- General Information
- Ordering Licensed Radioactive Materials
- Ordering Exempt Quantity Radioactive Materials
- Generally Licensed Devices
- Ordering Uranium or Thorium Compounds
- Delivery of Radioactive Material Packages
Princeton University is licensed by the New Jersey Department of Environmental Protection to possess and use radioactive materials. Our license conditions require that the University carefully control the process of obtaining radioactive materials to make sure that unauthorized labs and people don’t receive radioactive materials and to make sure that all radioactive materials are shipped to the correct Radioactive Receiving address.
The lab or staff member ordering the material must be authorized to possess and use radioactive materials. See Authorization to Use Radioactive Materials.
Orders for radioactive material must be coded so that they are routed to the EHS worklist for approval:
- For common vendors such as Perkin-Elmer or MP Biomedical, place an order through the PRIME Marketplace. The radioactive items you order through the Marketplace are coded by default as Radioactive, and the req will be routed to EHS for approval. The default shipping address for these items is the Radioactive Receiving address.
- For vendors or items not listed in the Marketplace, place a special requisition. Be sure that you choose the Radioactive Materials code and that you specify the Ship-To address as Radioactive Receiving.
If you are not happy with the quality of the product a vendor sent you, contact EHS. EHS will then notify the Purchasing Office, and Purchasing will arrange for a free replacement shipment. Do not request a replacement shipment directly from the vendor.
- If a vendor offers you a free sample, notify EHS. EHS will contact the Purchasing Office to make arrangements to ship the sample.
- If a collaborator wants to ship radioactive experimental samples to you, contact EHS prior to the sample shipment. EHS will contact the radiation safety office at the collaborator’s institution to arrange for shipping the sample.
The U.S. Nuclear Reglatory Commission has determined that exempt quantity sources, which are radioactive sources containing very small amounts of radioactivity and used under certain conditions, do not present a significant hazard. Example of exempt quantity sources include button sources used for instructional labs and for meter calibrations.
Vendors are permitted to sell exempt quantity sources to any purchaser. However, EHS makes an effort to know about all radioactive sources on our campus, including exempt quantity sources. If you plan to buy exempt quantity sources, contact the Radiation Safety Officer to discuss the purchase and delivery of your sources.

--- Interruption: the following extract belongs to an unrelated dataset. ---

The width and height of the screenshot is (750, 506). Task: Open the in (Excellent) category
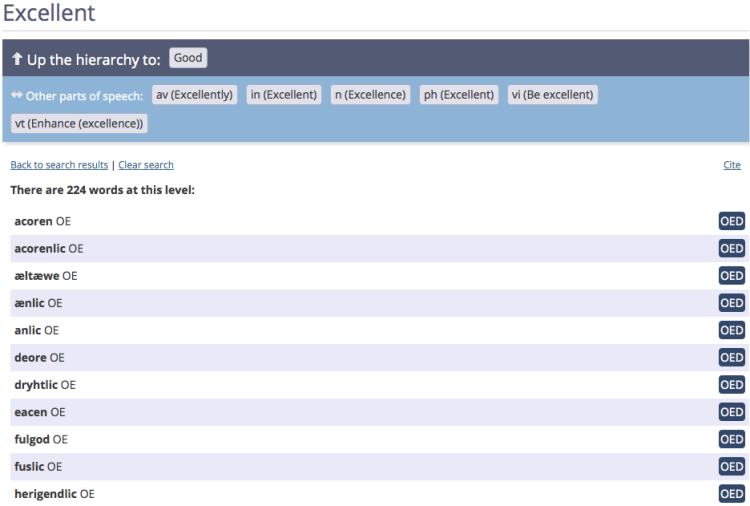tap(283, 95)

Generally-licensed devices (GLDs) are devices that contain radioactive materials, often with substantial amounts of radioactivity, in forms that are considered safe as long as they are not damaged and as long as certain conditions are followed by the user. Examples include self-luminous exit signs containing H-3 (tritium), gas chromatographs containing electron capture detectors (Ni-63), antistatic devices (Po-210) and the internal standards in liquid scintillation counters (usually Cs-137). It is often necessary:
- to perform routine leak tests on GLDs to ensure they are not leaking,
- to dispose of them as radioactive waste, and,
- to follow certain transfer procedures if you need to transfer a GLD to another user or institution.
EHS will work with you to make sure the necessary requirements are met. If you plan to purchase a generally-licensed device or have obtained a GLD, be sure to contact the Radiation Safety Officer to discuss these requirements.
Certain uranium and thorium compounds, such as uranyl acetate or thorium nitrate, are regulated differently than licensed radioactive materials. By regulation, the general public is allowed to order these materials without possessing a radioactive materials license, so vendors will sell these compounds directly to any customer. However, educational institutions are not allowed to possess more than 3.3 pounds of uranium or thorium at any one time. This means that Princeton University must keep track of how much uranium or thorium is present on campus.
- Before you order uranium or thorium compounds, consult with EHS about the ordering process.
- If you do acquire uranium or thorium compounds without contacting EHS, notify EHS as soon as possible so that EHS can list your materials on the University inventory.
All radioactive material packages are delivered to the Radioactive Receiving address at Lewis Thomas Laboratory. EHS staff will enter information about the radioactive vial into RITA, the University's Radioisotope Inventory & Tracking database. We will also survey each level of packaging to ensure that there is no external contamination on any part of your package or on the exterior of the vial. The package will be delivered directly to authorized personnel in your lab.